Northeastern Section - 56th Annual Meeting - 2021

Paper No. 4-7
Presentation Time: 10:20 AM

UTILIZING SFM PHOTOGRAMMETRY TO BUILD A FULL TRACKSITE MODEL IN SUPPORT OF RESEARCH AND EDUCATIONAL OUTREACH AT DINOSAUR STATE PARK, CT


HYATT, James, Environmental Earth Science Department, Eastern Connecticut State Univ, 83 Windham Street, Willimantic, CT 06226, FARLOW, James O., Department of Biology, Purdue University Fort Wayne, 2101 East Coliseum Boulevard, Fort Wayne, IN 46805, GALTON, Peter M., Professor Emeritus, University of Bridgeport, 1065 Vintage Drive, Rio Vista, CA 94571 and GETTY, Patrick, Department of Geology, Collin College, Plano Campus, 2800 E Spring Creek Pkwy, Plano, TX 75074

SfM photogrammetry from the air and ground is well suited to detailed mapping and modeling of geologic artifacts including dinosaur tracksites.
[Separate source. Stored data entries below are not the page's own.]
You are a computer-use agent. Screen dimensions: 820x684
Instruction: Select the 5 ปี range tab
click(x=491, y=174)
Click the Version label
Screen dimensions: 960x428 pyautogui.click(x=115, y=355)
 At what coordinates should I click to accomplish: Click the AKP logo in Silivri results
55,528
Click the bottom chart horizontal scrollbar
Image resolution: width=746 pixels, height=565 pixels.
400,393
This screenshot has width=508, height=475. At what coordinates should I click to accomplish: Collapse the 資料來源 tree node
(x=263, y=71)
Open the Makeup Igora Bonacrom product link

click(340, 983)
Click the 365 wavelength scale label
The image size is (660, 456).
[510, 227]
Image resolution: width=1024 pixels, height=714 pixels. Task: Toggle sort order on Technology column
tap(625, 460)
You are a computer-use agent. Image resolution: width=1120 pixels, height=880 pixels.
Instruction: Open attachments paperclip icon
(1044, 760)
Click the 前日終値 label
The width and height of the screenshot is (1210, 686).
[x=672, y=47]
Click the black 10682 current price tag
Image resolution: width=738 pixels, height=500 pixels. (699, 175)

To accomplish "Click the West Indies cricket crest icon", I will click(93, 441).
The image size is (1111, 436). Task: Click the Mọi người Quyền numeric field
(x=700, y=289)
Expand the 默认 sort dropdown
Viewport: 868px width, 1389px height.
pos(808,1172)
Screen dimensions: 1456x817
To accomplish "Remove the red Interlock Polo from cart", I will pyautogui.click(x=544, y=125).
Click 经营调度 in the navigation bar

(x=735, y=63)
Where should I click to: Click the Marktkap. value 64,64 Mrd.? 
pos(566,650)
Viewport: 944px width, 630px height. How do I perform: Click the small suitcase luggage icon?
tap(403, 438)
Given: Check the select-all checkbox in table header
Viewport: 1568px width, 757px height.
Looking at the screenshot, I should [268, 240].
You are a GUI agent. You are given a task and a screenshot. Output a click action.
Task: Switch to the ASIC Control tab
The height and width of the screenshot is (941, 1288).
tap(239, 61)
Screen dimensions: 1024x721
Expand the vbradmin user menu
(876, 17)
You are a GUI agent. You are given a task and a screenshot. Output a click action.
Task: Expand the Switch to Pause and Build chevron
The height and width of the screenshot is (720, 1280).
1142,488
For indoor museum settings, however, lighting conditions and physical constraints are challenging, making ground-based imaging preferable to UAV capture. Originally intended for the Covid-cancelled 2020 meeting in Reston, this presentation summarizes imaging and SfM modeling techniques used to construct a 350 million-point model of the entire 335 m2 tracksite within the interpretive center at Dinosaur State Park. We utilize Metashape SfM software to analyze >2100 full-frame images from 12 subsections of the tracksite that were georeferenced and reassembled to a single point cloud using laser survey/scan ground control points. Geospatial analysis of this sub-mm resolution model includes areas under walkways and viewing platforms that are not visible to the public. Visualizations and height maps, many of which are shared with DSP for educational use, optimize topographic detail by detrending the slope of track-bearing sandstone surface for individual tracks, as well as the entire tracksite. We inventory ≈751 Eubrontes, ≈89 swim tracks, and 2 varieties of unidentified enigmatic structures at the site. Our tracksite height map also identifies a previously undescribed topographic arch on the main track surface, although its relationship to track microtopography is not understood. We use our model to present new depth and volume data for most tracks. In addition, by georeferencing previous trace maps into our survey space we can select tracks within individual dinosaur trackways (sequential footprints made by one dinosaur) for geospatial analysis. Consistent with previous work, we do not identify a preferred travel direction, but we recognize groups of trackways that display broadly parallel paths, albeit dispersed widely in compass direction. Many of these trackways have prints registered on the 3 main track-bearing sedimentary beds. On average, tracks within trackways (and for the entire tracksite) are largest for prints registered in the lowest sedimentary layer. Further analysis is required to identify which sedimentary bed was trod upon (is primary). The results of these analyses are part of a multi-authored book that is under contract.